■ **ABOUT THIS EXERCISE**
Set down exactly, with nothing added, the lines from the one containing "View store information (693, 1009)" through the end of the entries.

■ **INFORMATION SHOWN**
--- START ---
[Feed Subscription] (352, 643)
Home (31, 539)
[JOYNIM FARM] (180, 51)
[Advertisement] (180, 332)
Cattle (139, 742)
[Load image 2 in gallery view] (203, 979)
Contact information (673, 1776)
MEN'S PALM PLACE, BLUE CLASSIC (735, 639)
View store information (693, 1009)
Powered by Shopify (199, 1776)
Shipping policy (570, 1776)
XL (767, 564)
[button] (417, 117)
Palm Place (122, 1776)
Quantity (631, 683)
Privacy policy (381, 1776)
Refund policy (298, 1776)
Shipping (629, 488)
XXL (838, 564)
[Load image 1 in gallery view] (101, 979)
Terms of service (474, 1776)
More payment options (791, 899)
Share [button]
--- END ---
■ **TASK SOLUTION**
View store information (693, 1009)
Powered by Shopify (199, 1776)
Shipping policy (570, 1776)
XL (767, 564)
[button] (417, 117)
Palm Place (122, 1776)
Quantity (631, 683)
Privacy policy (381, 1776)
Refund policy (298, 1776)
Shipping (629, 488)
XXL (838, 564)
[Load image 1 in gallery view] (101, 979)
Terms of service (474, 1776)
More payment options (791, 899)
Share [button]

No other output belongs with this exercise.